Editor visuali non ce ne sono per linux .... se intendi cose tipo dreemcess ecc... 

Si edita a manina il tutto... ci sono degli ottimi editor con molte feauture... screem,bluefish, quanta... cerca nel forum.. 

..beh se non sai cos'è vim la cosa è grave   :Twisted Evil:  ... scherzo  :Wink: 

direi che è il caso di chiuderlo sto mega OT...

ciao

----------

## fedeliallalinea

[MOD]Se si continua a parlare di debian io mi vedo costretto a chiudere il post.
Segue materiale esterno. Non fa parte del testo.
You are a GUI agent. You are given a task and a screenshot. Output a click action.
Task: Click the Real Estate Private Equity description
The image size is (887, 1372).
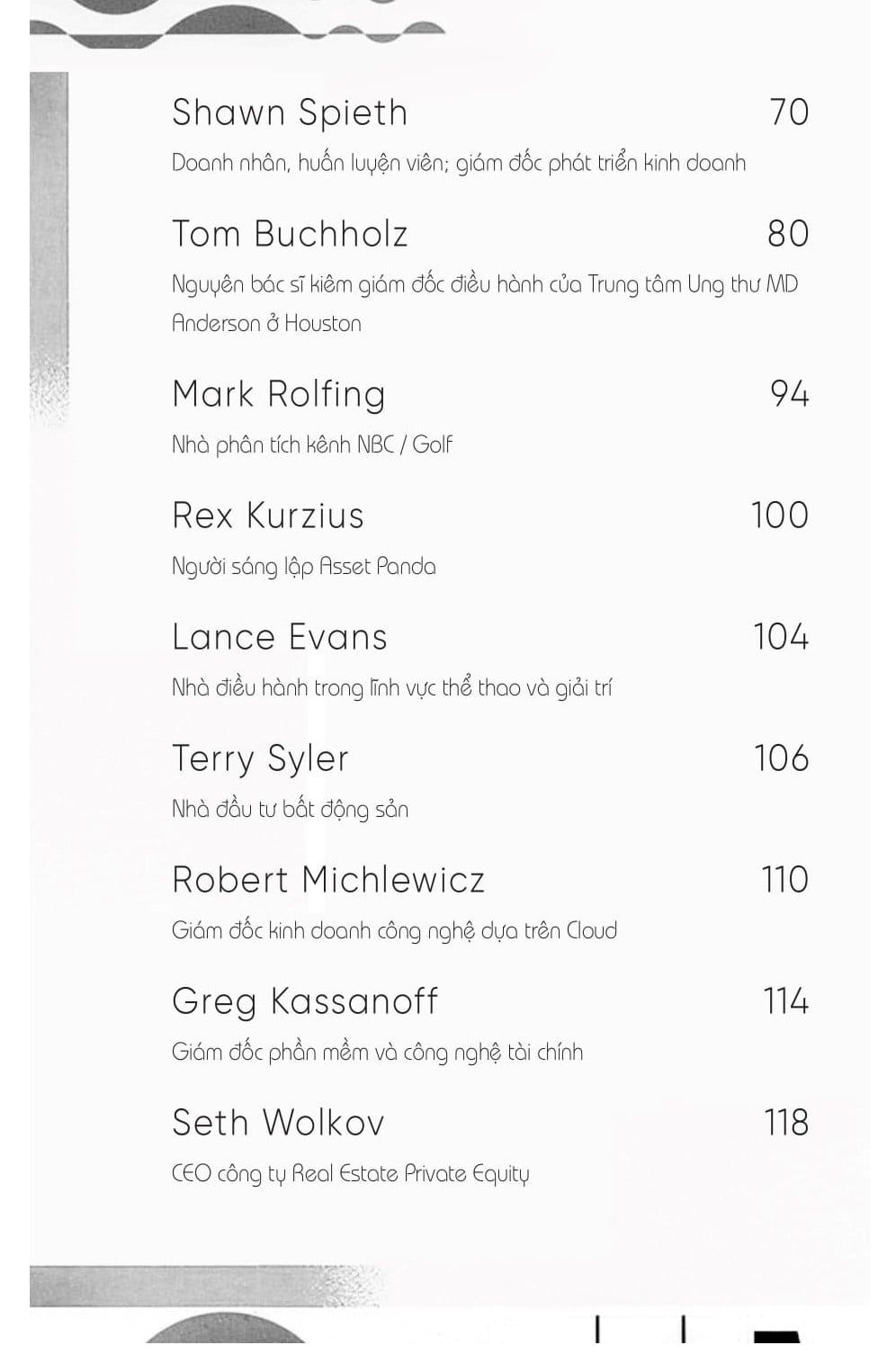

Fino a che era come installare un tar.gz poteva andare visto che e' generale per linux ma adesso le cose non c'entrano piu' con gentoo.[/MOD]

----------

## Emulagame

chiudo il topic perchè sto andando oltre le aspettative che mi ero imposto

per risolvere il problema vado su altri forum magari riguardanti questa distro

scusate per l'inconveniente e grazie ancora.

----------

## fedeliallalinea

 *Emulagame wrote:*   

> scusate per l'inconveniente e grazie ancora.

 

Niente e spero di rivederti on line per problemi riguardanti a gentoo cosi' so che l'avrai reinstallara  :Very Happy: 

----------